Markov Decision Processes with Time-Varying Geometric Discounting
This work addresses a theoretical gap in MDP modeling for applications requiring time-varying discounting, but it is incremental as it extends existing game-theoretic frameworks to this specific case.
The paper tackles the problem of modeling Markov decision processes with time-varying discount factors, which is necessary for certain applications, by taking a game-theoretic approach and proving the existence of subgame perfect equilibrium (SPE) and demonstrating EXPTIME-hardness for computing it. It also shows that an approximate ε-SPE exists under milder assumptions and presents an algorithm with a time complexity bound based on the discount factor's convergence property.
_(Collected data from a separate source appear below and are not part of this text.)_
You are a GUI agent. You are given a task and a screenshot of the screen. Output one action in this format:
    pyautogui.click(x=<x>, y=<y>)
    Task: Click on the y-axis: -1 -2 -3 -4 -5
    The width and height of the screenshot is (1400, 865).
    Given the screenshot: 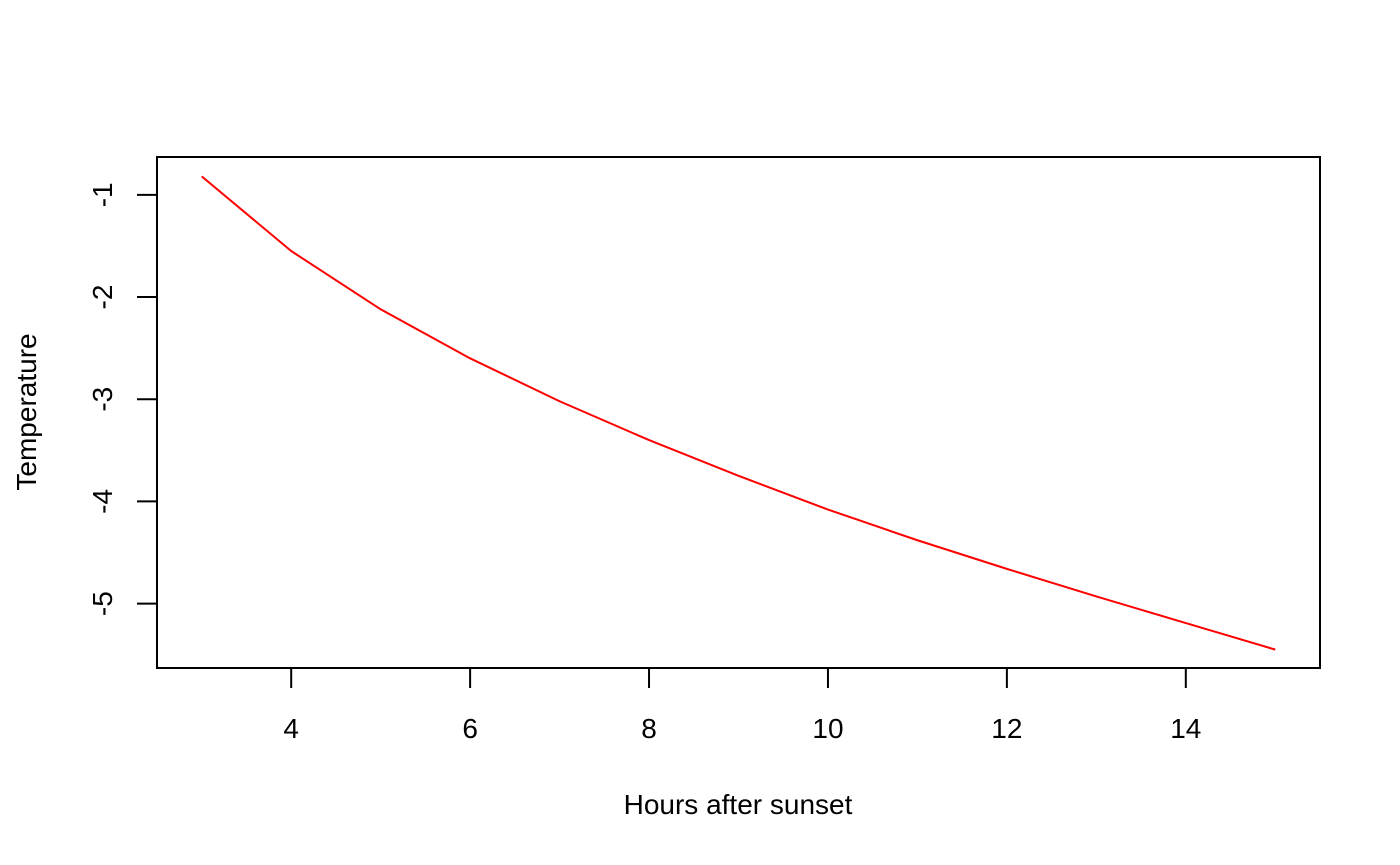 What is the action you would take?
    pyautogui.click(x=122, y=399)
     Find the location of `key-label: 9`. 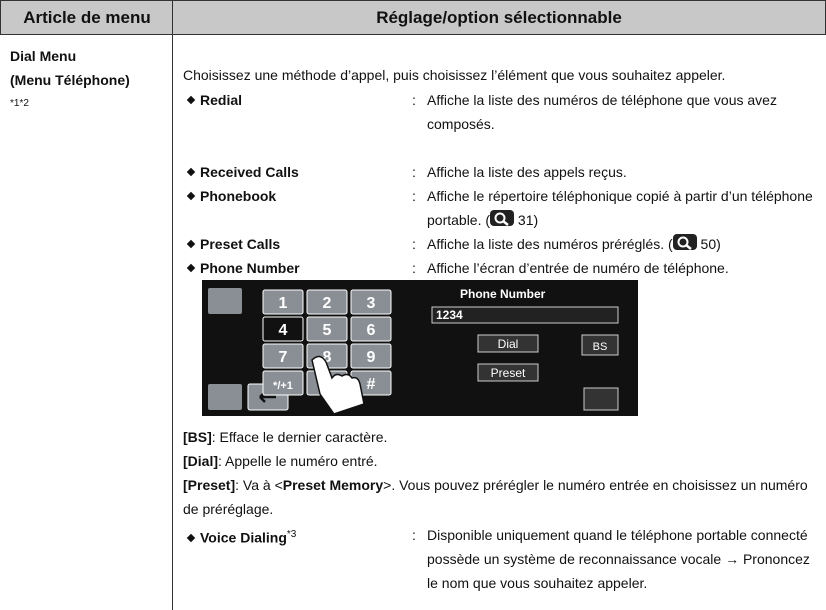

key-label: 9 is located at coordinates (372, 358).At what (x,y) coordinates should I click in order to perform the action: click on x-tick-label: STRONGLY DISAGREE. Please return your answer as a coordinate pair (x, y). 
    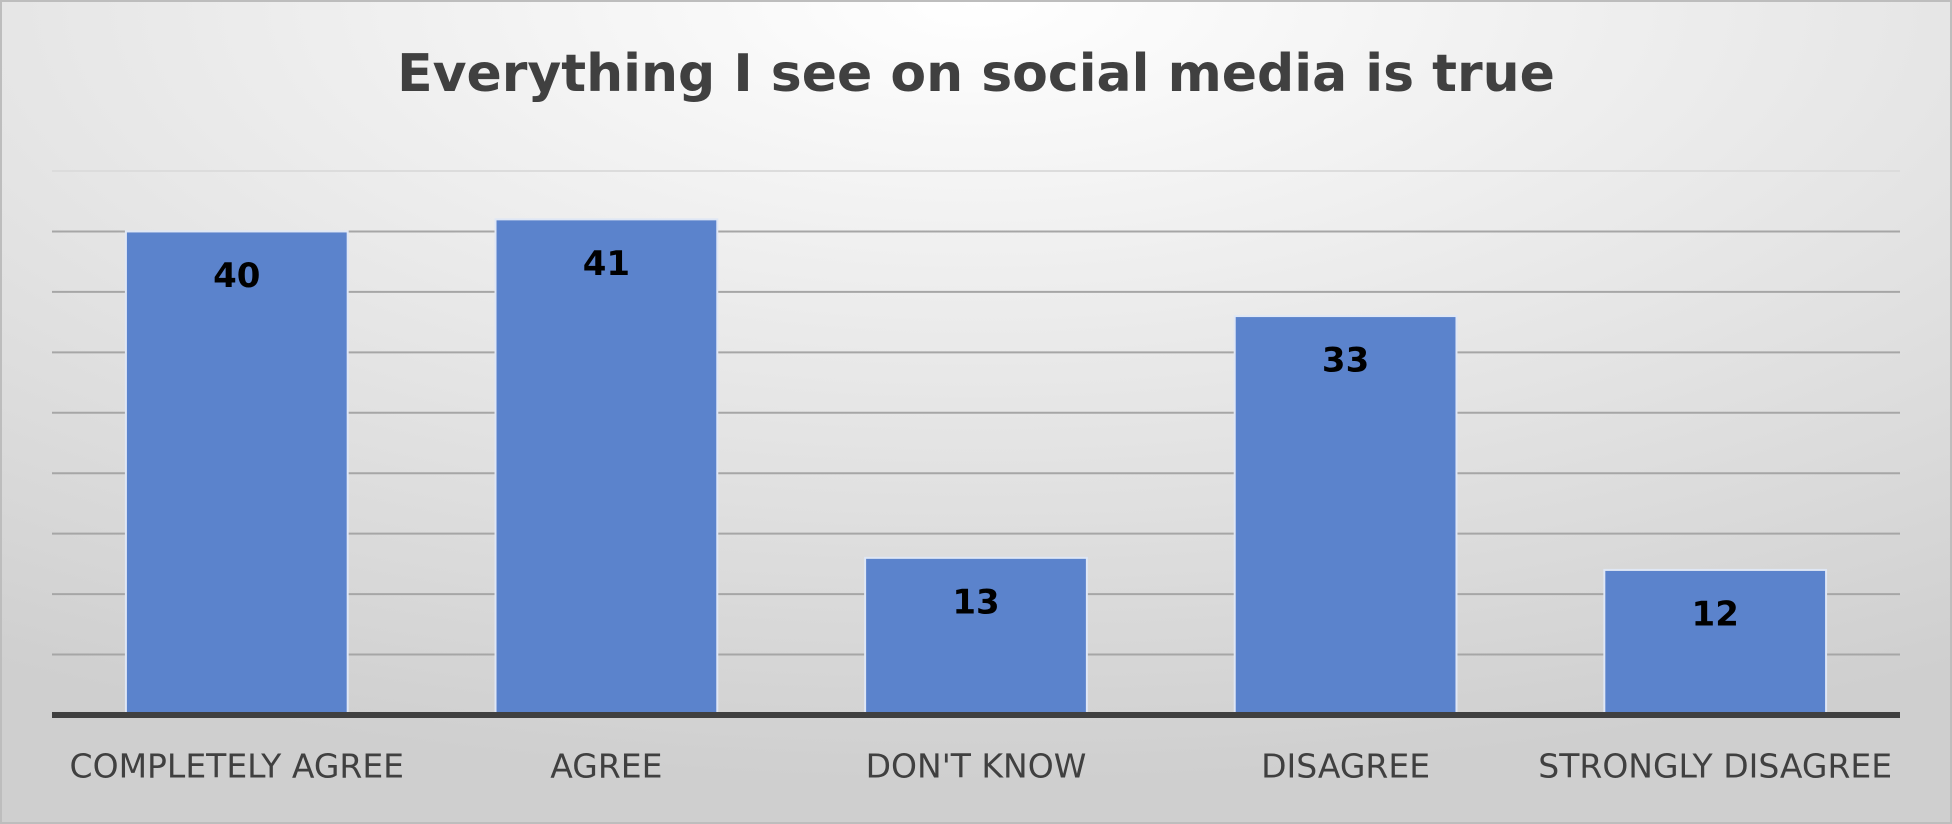
    Looking at the image, I should click on (1715, 766).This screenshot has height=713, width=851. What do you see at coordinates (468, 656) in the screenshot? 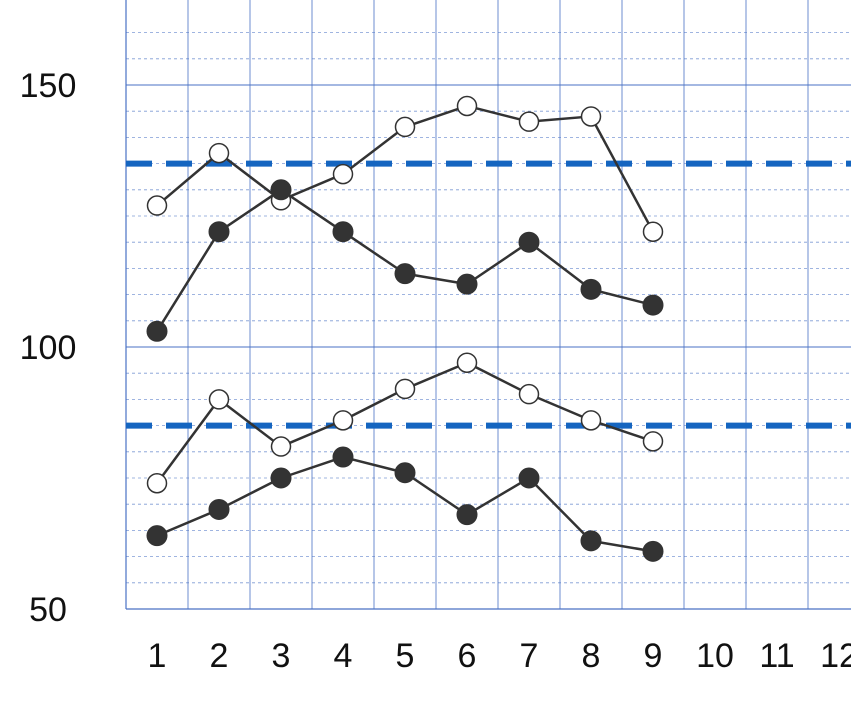
I see `x-tick-label: 6` at bounding box center [468, 656].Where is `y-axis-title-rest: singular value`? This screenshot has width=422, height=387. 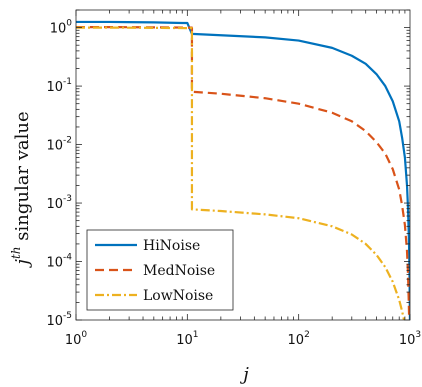 y-axis-title-rest: singular value is located at coordinates (22, 178).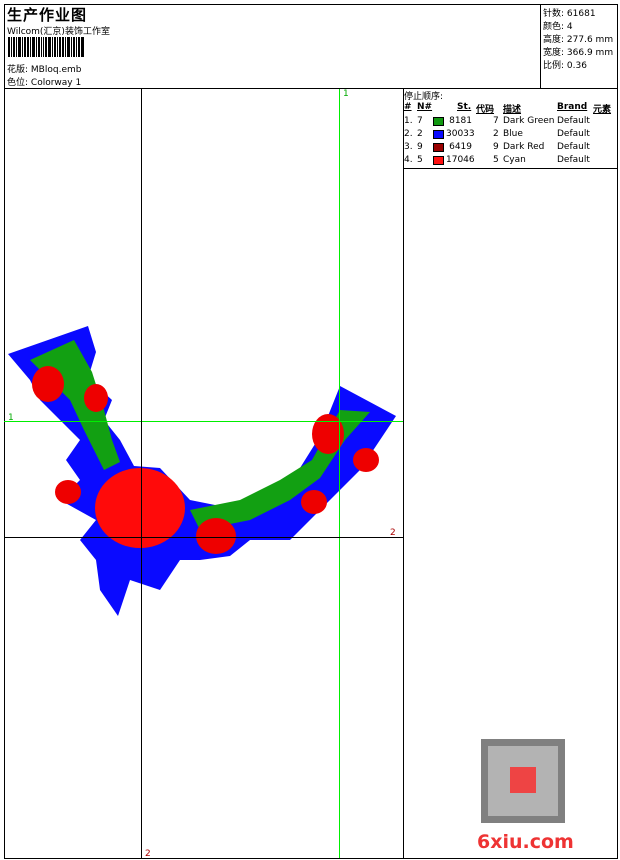 The image size is (620, 860). I want to click on rose-large, so click(140, 508).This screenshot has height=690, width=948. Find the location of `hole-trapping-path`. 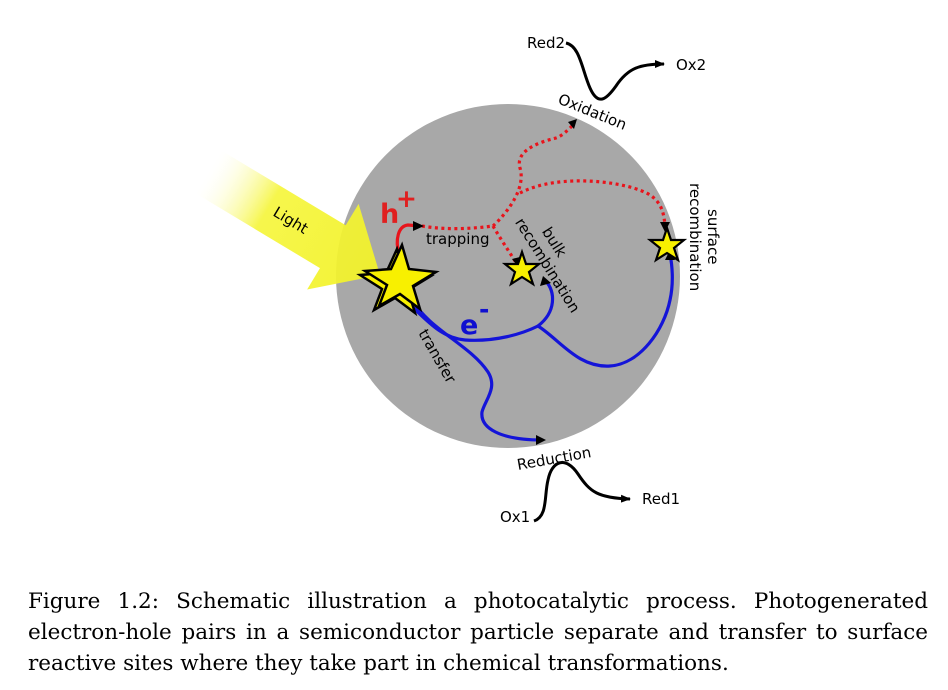

hole-trapping-path is located at coordinates (458, 228).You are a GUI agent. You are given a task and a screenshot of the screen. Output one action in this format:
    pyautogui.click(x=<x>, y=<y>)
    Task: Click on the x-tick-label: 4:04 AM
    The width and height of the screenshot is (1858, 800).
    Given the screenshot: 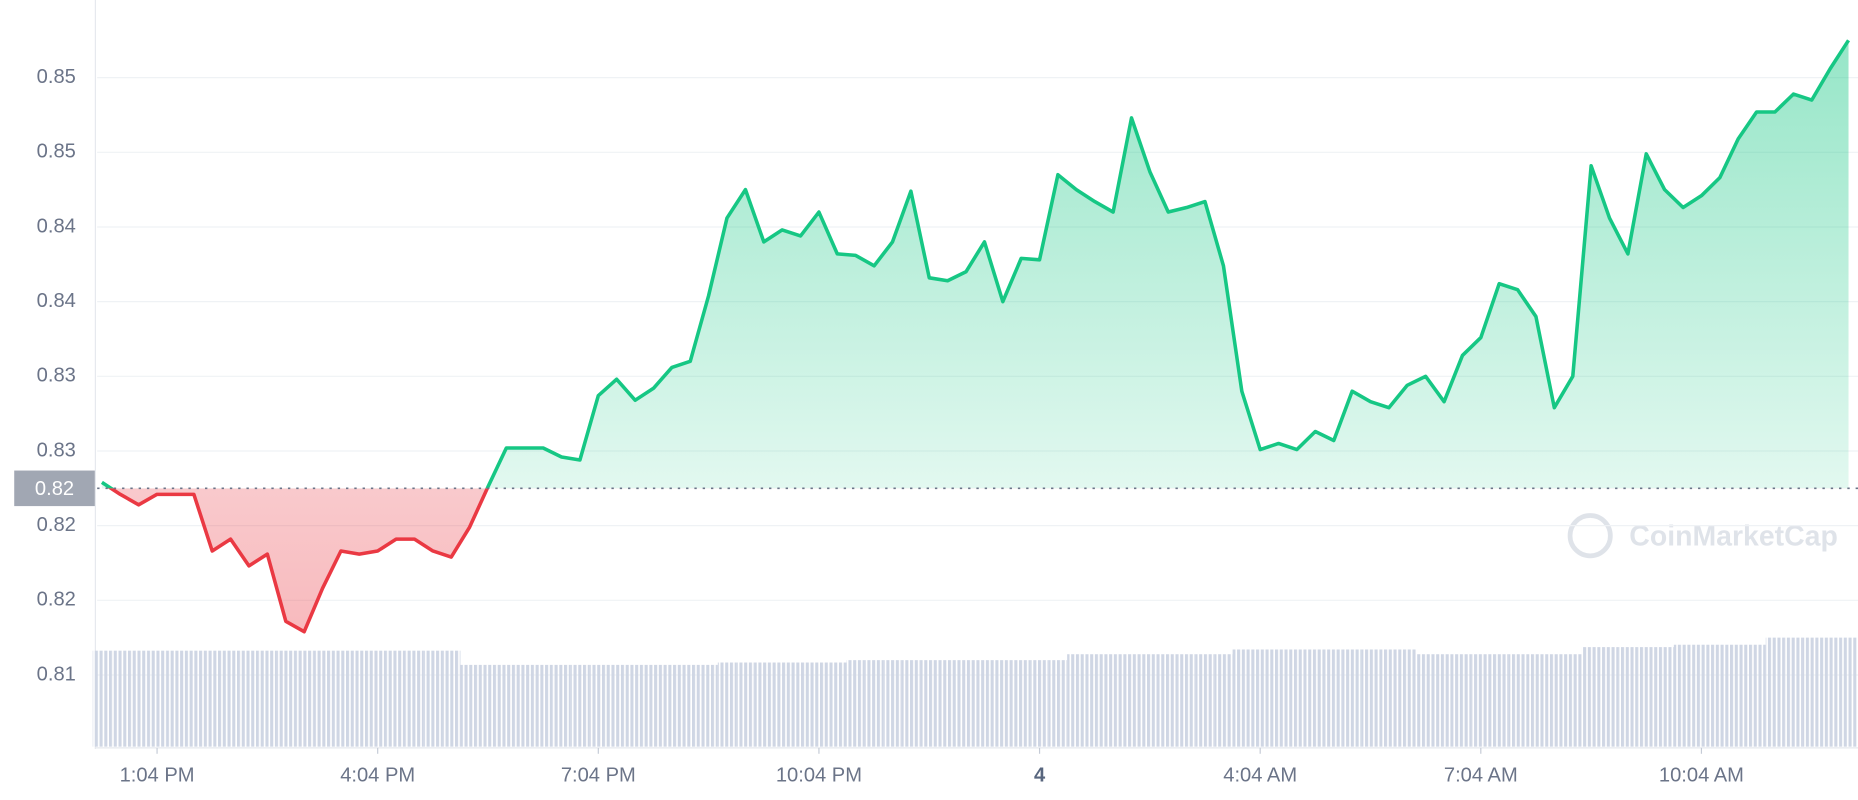 What is the action you would take?
    pyautogui.click(x=1260, y=776)
    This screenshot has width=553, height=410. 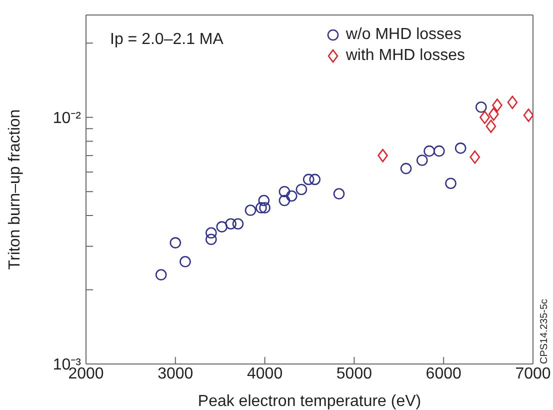 What do you see at coordinates (533, 374) in the screenshot?
I see `x-tick-label: 7000` at bounding box center [533, 374]. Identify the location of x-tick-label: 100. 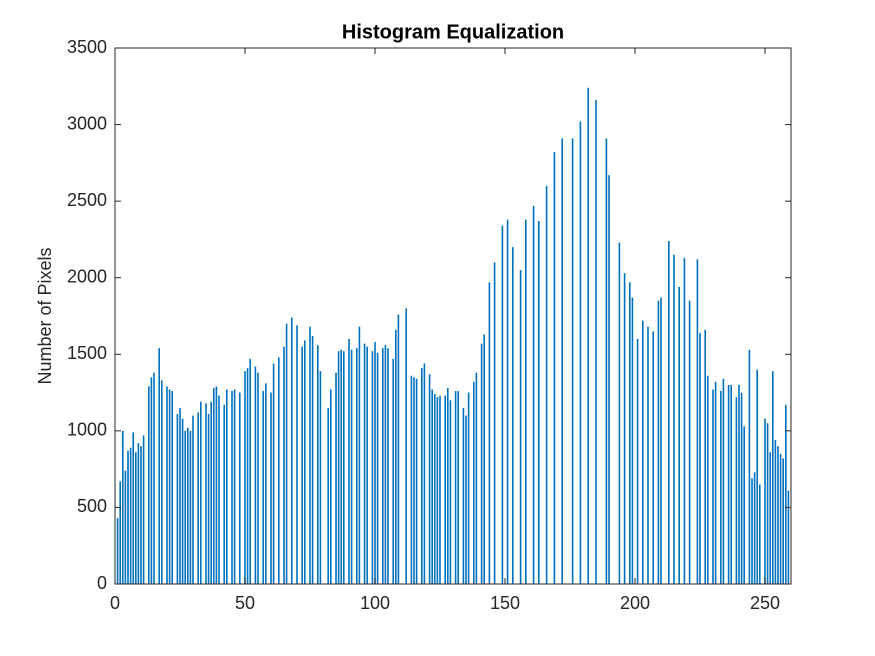
(375, 603).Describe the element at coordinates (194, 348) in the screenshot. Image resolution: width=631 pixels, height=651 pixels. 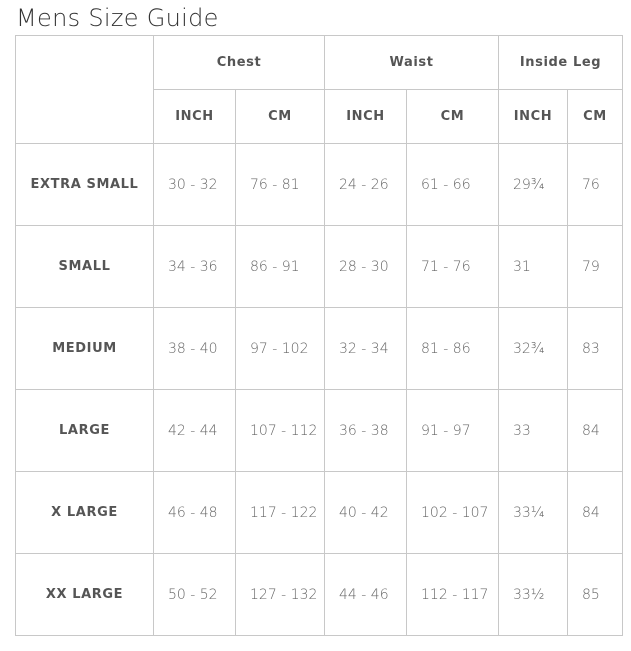
I see `measurement-cell: 38 - 40` at that location.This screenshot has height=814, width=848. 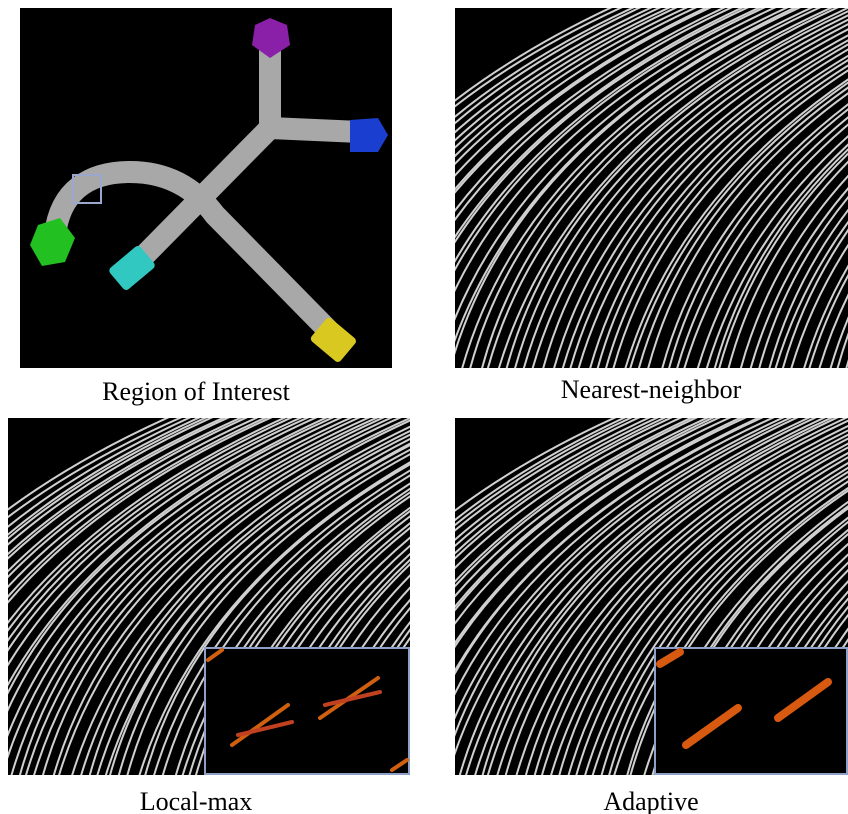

Canonical models of Markov decision processes (MDPs) usually consider geometric discounting based on a constant discount factor. While this standard modeling approach has led to many elegant results, some recent studies indicate the necessity of modeling time-varying discounting in certain applications. This paper studies a model of infinite-horizon MDPs with time-varying discount factors. We take a game-theoretic perspective -- whereby each time step is treated as an independent decision maker with their own (fixed) discount factor -- and we study the subgame perfect equilibrium (SPE) of the resulting game as well as the related algorithmic problems. We present a constructive proof of the existence of an SPE and demonstrate the EXPTIME-hardness of computing an SPE. We also turn to the approximate notion of $ε$-SPE and show that an $ε$-SPE exists under milder assumptions. An algorithm is presented to compute an $ε$-SPE, of which an upper bound of the time complexity, as a function of the convergence property of the time-varying discount factor, is provided.